Molecular Synergy Engineering of Fluorinated Eutectic‐Based Polymer Electrolytes for Fast‐Charging and High‐Voltage Lithium Metal Batteries

Abstract Gel polymer electrolytes (GPEs) based on deep eutectic electrolyte (DEE) show great promise for safe, high‐energy lithium metal batteries (LMBs). However, interfacial instability and limited fast‐charging capability remain challenges. Herein, an in situ polymerized fluorinated eutectic‐based electrolyte (named PDEE−UBP) is developed through molecular synergy engineering. The DEE consists of trifluoroacetamide (TFA) with a strongly electron‐withdrawing group ─CF 3 and lithium bis(trifluoromethanesulfonyl)imide (LiTFSI).

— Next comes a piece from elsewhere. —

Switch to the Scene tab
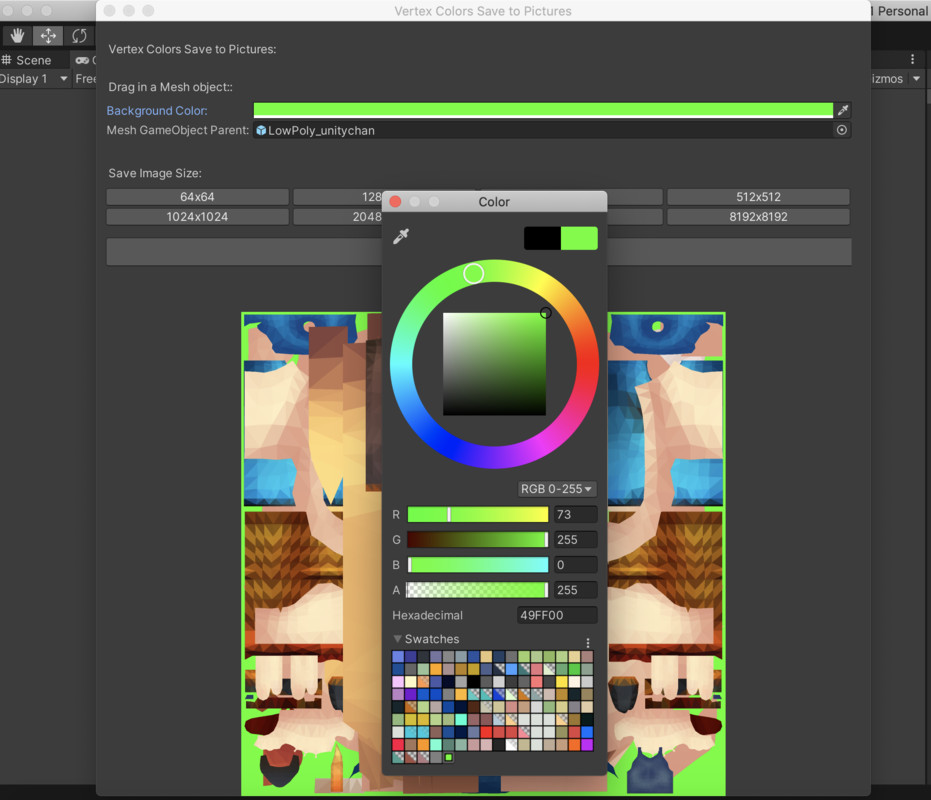This screenshot has width=931, height=800. [x=32, y=59]
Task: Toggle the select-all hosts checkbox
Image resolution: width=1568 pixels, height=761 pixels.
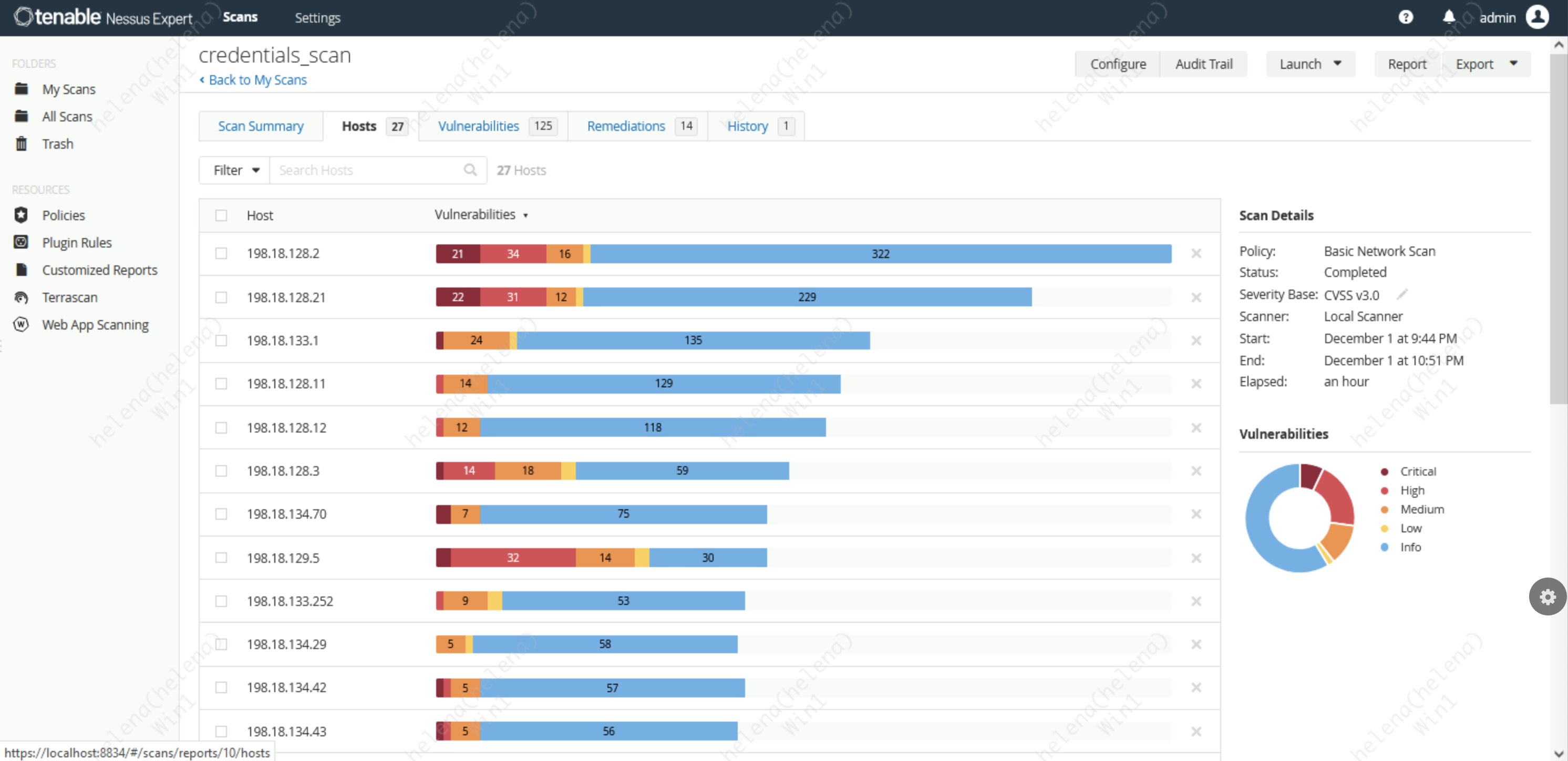Action: click(221, 215)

A stabilized interphase is constructed through a triangular additive synergy strategy, involving 2‐(3‐(6‐methyl‐4‐oxo‐1,4‐dihydropyrimidin‐2‐yl)ureido)ethyl methacrylate (UPyMA), lithium difluoro(oxalato)borate (LiDFOB) and tris(trimethylsilyl)phosphate (TMSP). The self‐healing function of UPyMA mitigates stress from lithium dendrite growth, improving lithium deposition uniformity. LiDFOB and TMSP promote the formation of a stable cathode electrolyte interphase. PDEE−UBP exhibits high ionic conductivity (2.83 mS cm −1 at 25 °C), wide electrochemical stability window (5.6 V vs Li/Li + ), and a high Li⁺ transference number (0.68). Its moderately coordinated solvation structure weakens Li + −solvent interactions, lowers Li + transport barriers, and enhances rate performance. Consequently, Li||LiFePO 4 (LFP) cells deliver excellent 10 C performance with 84.7% capacity retention over 1000 cycles. Li||LiCoO 2 (LCO) cells retain 92.7% after 1000 cycles at 3 C under 4.5 V. Additionally, PDEE−UBP demonstrates compatibility with 4.9 V LiNi 0.5 Mn 1.5 O 4 cathodes. This work offers a promising approach for developing high‐voltage, fast‐charging GPEs for LMBs.